Work to complete —
Each line containing the word "header" must be copied from the material below.

Records —

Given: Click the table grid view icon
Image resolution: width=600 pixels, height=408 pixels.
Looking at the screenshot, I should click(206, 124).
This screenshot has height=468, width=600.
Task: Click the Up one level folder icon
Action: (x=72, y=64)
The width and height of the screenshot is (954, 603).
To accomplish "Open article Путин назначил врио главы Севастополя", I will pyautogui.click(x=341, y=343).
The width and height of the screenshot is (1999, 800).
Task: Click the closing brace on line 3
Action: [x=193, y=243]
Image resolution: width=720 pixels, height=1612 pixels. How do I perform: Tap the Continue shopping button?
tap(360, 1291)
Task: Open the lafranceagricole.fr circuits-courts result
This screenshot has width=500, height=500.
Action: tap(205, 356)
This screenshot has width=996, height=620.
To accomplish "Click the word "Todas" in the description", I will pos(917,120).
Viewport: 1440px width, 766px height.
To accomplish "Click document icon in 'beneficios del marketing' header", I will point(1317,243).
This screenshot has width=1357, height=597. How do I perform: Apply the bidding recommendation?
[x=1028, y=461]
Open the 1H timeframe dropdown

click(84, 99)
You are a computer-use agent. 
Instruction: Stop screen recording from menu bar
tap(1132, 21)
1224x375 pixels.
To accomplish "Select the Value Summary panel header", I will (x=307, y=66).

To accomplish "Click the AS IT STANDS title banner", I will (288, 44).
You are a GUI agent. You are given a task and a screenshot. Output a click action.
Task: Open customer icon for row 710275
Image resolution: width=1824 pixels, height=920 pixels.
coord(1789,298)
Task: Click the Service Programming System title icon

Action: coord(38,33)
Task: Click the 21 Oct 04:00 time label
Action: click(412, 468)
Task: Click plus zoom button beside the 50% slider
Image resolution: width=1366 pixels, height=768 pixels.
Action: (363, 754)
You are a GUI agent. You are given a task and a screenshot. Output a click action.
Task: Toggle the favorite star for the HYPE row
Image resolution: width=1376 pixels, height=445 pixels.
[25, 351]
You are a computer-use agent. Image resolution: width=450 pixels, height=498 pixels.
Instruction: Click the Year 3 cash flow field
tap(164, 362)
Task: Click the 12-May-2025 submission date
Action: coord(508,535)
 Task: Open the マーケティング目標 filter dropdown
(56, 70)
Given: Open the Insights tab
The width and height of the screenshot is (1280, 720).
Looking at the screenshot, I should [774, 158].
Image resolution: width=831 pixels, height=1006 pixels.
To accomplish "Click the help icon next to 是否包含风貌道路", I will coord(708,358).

Problem solution —
To accomplish "Click document icon in 'beneficios del marketing' header", I will point(1317,243).
To accomplish "Select the Value Summary panel header", I will (x=307, y=66).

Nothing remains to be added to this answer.